Solar electricity campaigners are celebrating success in their struggle to remove VAT from domestic batteries retrofitted to homes already benefitting from PV panels.

Victory in the tax battle coincides today with standards body the MCS confirming 2023 has again smashed records for solar PV installations.

Up to early December, the Microgeneration Certification Scheme logged 183,022 certified PV installations this year, beating 2022’s full total by one third.
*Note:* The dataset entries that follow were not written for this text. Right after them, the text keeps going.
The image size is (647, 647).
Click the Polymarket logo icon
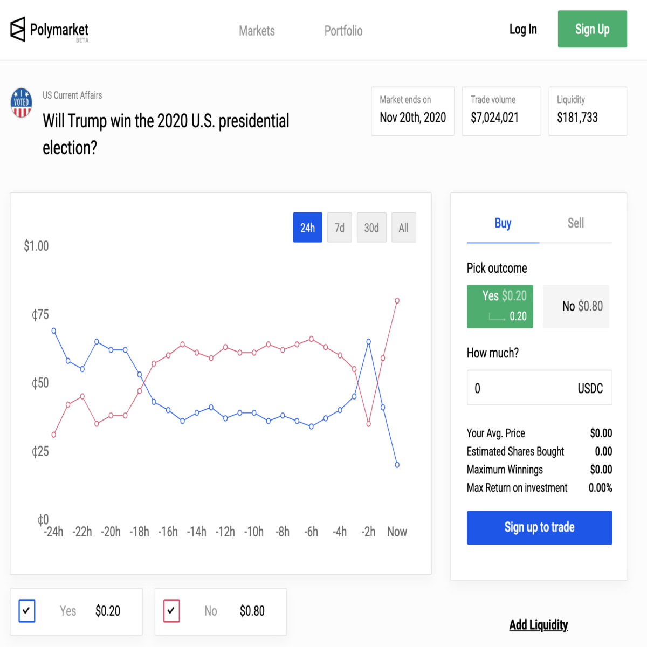18,29
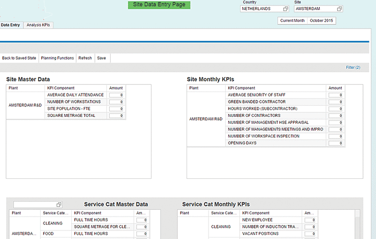The height and width of the screenshot is (239, 376).
Task: Click the Service Cat filter value help icon
Action: pyautogui.click(x=59, y=205)
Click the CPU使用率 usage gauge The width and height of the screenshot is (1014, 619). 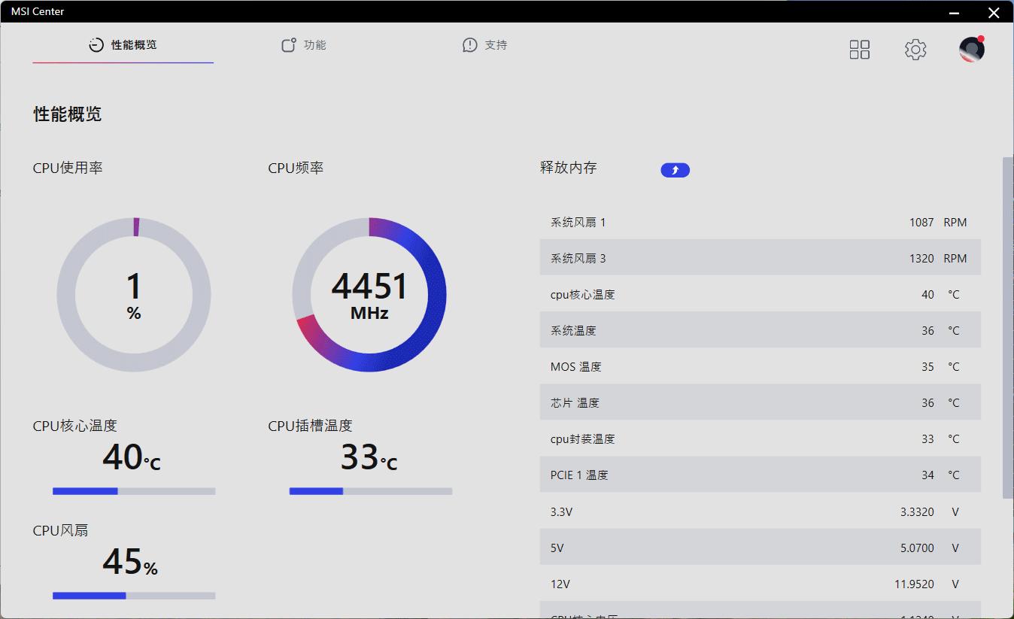point(134,295)
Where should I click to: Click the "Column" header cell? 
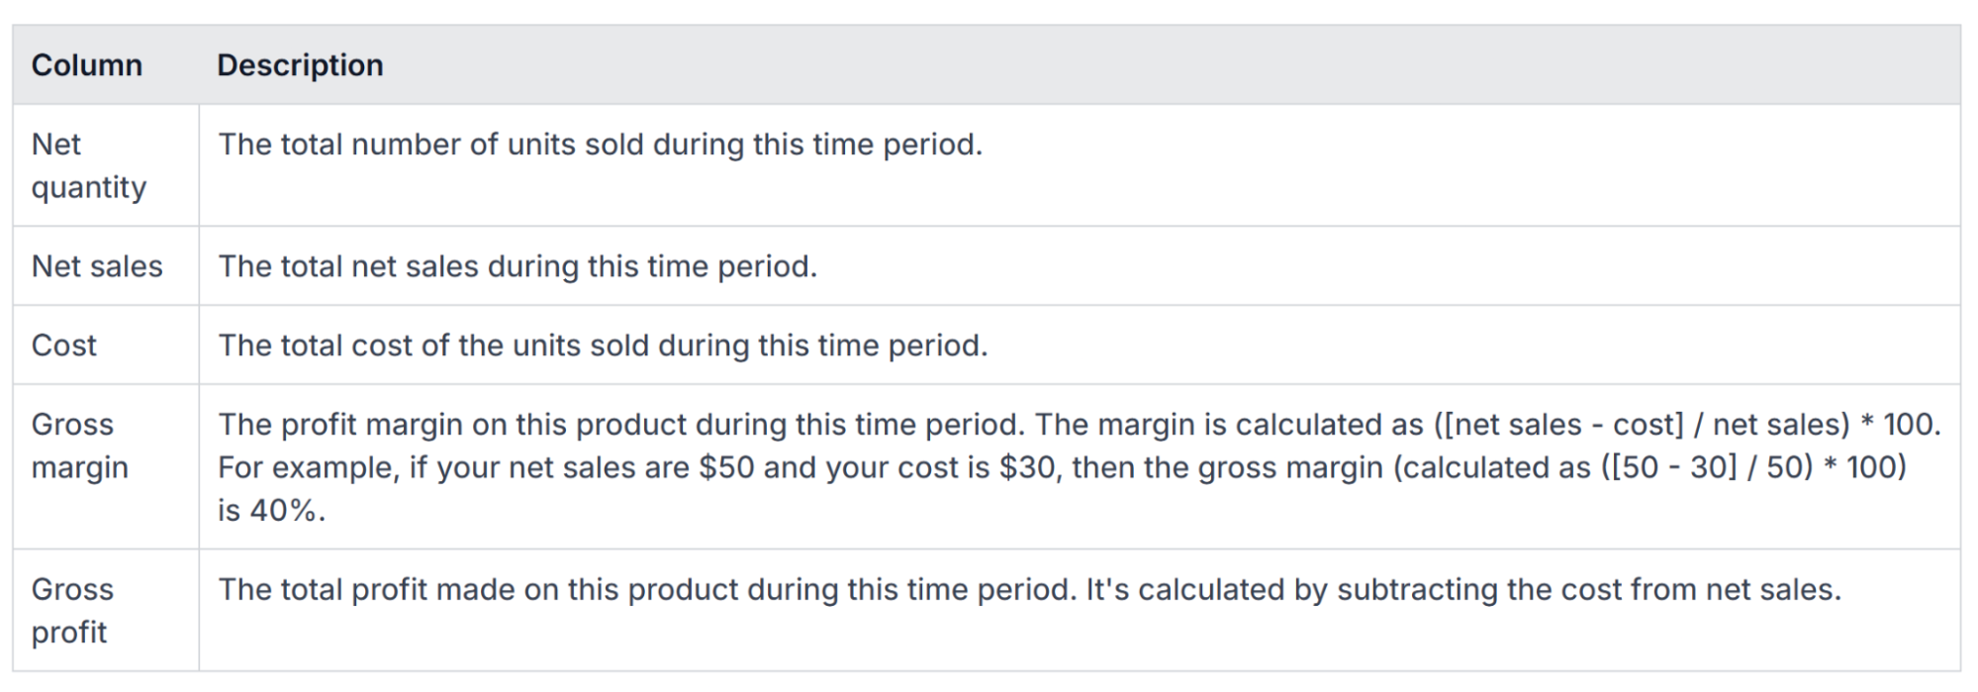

Now an estimated 2 million UK homes, plus thousands of commercial buildings, make subsidy-free clean power on their roofs.

After years of representations from industry body SolarEnergy UK, the government this week corrected its anomaly of charging householders 20% VAT on power storage devices retrofitted to homes.  New generating equipment had long attracted 5% VAT at most.

Solar install, Kings Langley (Image: JT/Tanjent)

Solar install, Kings Langley (Image: JT/Tanjent)

As many as a million homes with rooftop panels may have been put off installing batteries, say installers, when confronted by the VAT anomaly.

From next February, VAT will no longer apply to domestic BESS, ministers announced. The concession also covers water-source heat pumps and diverters, a technology that redirects excess power from solar or other renewables to a specific load or appliance, usually a water heater.

Despite the VAT wrinkle, battery installations at both initial and retrofit stages have grown wings this year.  Today’s MCS figures reveal a total 4,400 of the nation’s 4,700 MCS-certified BESS devices were installed in 2023, nearly 800 in November alone.